I would be careful about feeding kibble and raw close together, as they digest at different rates and can cause tummy problems. 

Is this the brand of kibble you are feeding?
Dog Food Reviews - Advance Puppy Growth - Powered by ReviewPost

If so, it seems to have gotten a really low rating(1 star) so I would switch to something within the 4-6 star range if you want to feed kibble as well.


----------



## Brodysmom (Jan 8, 2009)

If you choose to feed kibble, pick a 5 or 6 star on dogfoodanalysis.com. Then rehydrate it with warm water so it's more like canned/wet food. I wouldn't feed kibble dry.


----------



## OzChi (Oct 26, 2011)

Unfortunately I live in Australia and only one of the 5 or 6 star brands is available here (Innova) and not widely. I have found one website here that stocks it also so I will make an order.


----------



## Brodysmom (Jan 8, 2009)

You could try Billinghursts pre-made raw. We have several aussies here that use it and like it.


----------



## ~LS~ (Oct 29, 2011)

I`m sure you can find better kibble than the Advance one. What about ordering online?
If at the end of the day there really is no quality kibble in all of Australia, and you don`t have time to feed just raw, then how about home cooked? 
It`s easy, and you can make enough for a week, portion it and freeze.


----------



## OzChi (Oct 26, 2011)

I'm happy to put together my own raw rather than do pre-made. I figure I can get my scales out once a month, portion it out and freeze it and I should be good to go. i'm more looking for something to leave out so he can free feed when we're not there. I just did some more research and found somewhere in Australia that can ship me Ziwi Peak so that might be the solution. It's a bit on the expensive side at $160 plus shipping for a 5kg bag but considering Axel weighs about 1kg at the moment it should last him ages as just a supplement to raw meals morning and night.


----------



## LostLakeLua (Sep 6, 2009)

ZP has a lot of fans so I would go with that! As Missy mentioned, feeding kibble and raw close together can cause digestive upset due to how they are digested; so if you feed raw I would pick up the kibble for a few hours just to be safe.

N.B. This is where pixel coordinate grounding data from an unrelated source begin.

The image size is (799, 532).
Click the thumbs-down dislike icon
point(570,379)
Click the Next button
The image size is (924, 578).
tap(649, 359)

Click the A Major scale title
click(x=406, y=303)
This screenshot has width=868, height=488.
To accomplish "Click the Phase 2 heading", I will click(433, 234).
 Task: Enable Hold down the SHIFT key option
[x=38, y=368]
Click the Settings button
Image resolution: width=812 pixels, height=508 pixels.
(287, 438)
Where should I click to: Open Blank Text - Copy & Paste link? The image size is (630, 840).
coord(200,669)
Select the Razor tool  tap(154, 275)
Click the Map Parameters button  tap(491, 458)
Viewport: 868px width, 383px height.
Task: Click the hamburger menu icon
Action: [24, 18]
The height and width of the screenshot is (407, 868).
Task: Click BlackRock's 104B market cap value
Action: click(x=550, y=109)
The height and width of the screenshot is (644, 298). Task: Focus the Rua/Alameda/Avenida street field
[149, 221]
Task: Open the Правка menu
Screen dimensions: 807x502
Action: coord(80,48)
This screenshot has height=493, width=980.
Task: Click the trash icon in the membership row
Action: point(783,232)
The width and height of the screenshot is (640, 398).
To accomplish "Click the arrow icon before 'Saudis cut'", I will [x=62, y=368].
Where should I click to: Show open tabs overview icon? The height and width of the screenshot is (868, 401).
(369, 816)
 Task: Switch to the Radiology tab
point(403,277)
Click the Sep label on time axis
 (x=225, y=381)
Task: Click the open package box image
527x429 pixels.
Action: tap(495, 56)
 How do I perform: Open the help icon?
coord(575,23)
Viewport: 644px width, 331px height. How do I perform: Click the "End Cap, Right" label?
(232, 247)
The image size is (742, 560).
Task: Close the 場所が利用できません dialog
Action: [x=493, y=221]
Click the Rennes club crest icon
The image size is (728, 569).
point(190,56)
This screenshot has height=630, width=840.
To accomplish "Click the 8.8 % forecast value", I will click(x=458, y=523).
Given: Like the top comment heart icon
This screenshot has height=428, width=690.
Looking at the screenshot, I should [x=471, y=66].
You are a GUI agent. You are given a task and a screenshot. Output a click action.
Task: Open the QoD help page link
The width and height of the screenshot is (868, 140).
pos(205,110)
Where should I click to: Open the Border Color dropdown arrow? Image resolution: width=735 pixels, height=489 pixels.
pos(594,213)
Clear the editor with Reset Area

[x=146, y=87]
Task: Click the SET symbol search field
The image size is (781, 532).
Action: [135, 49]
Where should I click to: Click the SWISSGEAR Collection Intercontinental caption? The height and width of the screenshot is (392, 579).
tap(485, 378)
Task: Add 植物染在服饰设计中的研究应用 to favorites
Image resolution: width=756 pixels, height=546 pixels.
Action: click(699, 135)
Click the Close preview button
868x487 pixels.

And FWIW I do think it takes a lot more time to prepare a home cooked meal for dogs than it does raw. With raw, it's just a matter of cutting it up into small enough pieces prior to freezing. Once that's done, we just follow the meal plan on the fridge and give the dogs whatever they need that day from the freezer, twice a day. We don't have to do anything else in advance to prepare it.


----------



## ~LS~ (Oct 29, 2011)

Investing in your pup's health now will save you on vet bills down the road. 
I'm not familiar with ZP, but the folks on here seem to really love it.
Raw is much simpler than some people think, and does not at all have to be messy imo.
Once you get the hang of it the prep is not much of a pain either, especially if you make lots and freeze. 
I'm just curious how long is Axel left alone for? And how old is he? 
I'm asking because I'm trying to figure out if free feeding is even needed for him, perhaps just frequent small meals will do.


----------



## OzChi (Oct 26, 2011)

Axel is 14 weeks today. He is left alone for no more than 5 hour blocks as my husband is a contractor and is in and out of home at different times depending on what jobs he has on for the day, if he's going to be out for longer than that I go home in my lunch hour to give Axel a 10 min walk and a feed (my co-workers think im crazy because it's a 20 min drive either way but he's worth it to me). I'm a big one for cooking and freezing batches of human food when i have the time so its not an issue to prepare and freeze raw for Axel. I just want to make sure he has access to food while we're away as his energy needs are high as a puppy. Given his current weight and the fact that it would only be 1 of 3 meals for the day the 5kgs Ziwi Peak would work out about $1 per day so that sounds like my solution.


----------



## flippedstars (Dec 16, 2009)

We feed our big dog Acana and TAste of the Wild (our chis are fed raw), and it is ONLY ever fed completely soaked in water for 30-45 min before fed so she has to consume the water with it...you are correct that dry food is very tough on organs.


----------



## liss77 (Feb 9, 2011)

Hi OzChi

Where in Australia are you?

I live in the Western suburbs of Melbourne & have found a pretty good little pet shop over here that stocks a lot of the better brands. We are trying out Earthborn Holistic on their recommendation at the moment which is very similar to EVO by Innova, but not made by P&G.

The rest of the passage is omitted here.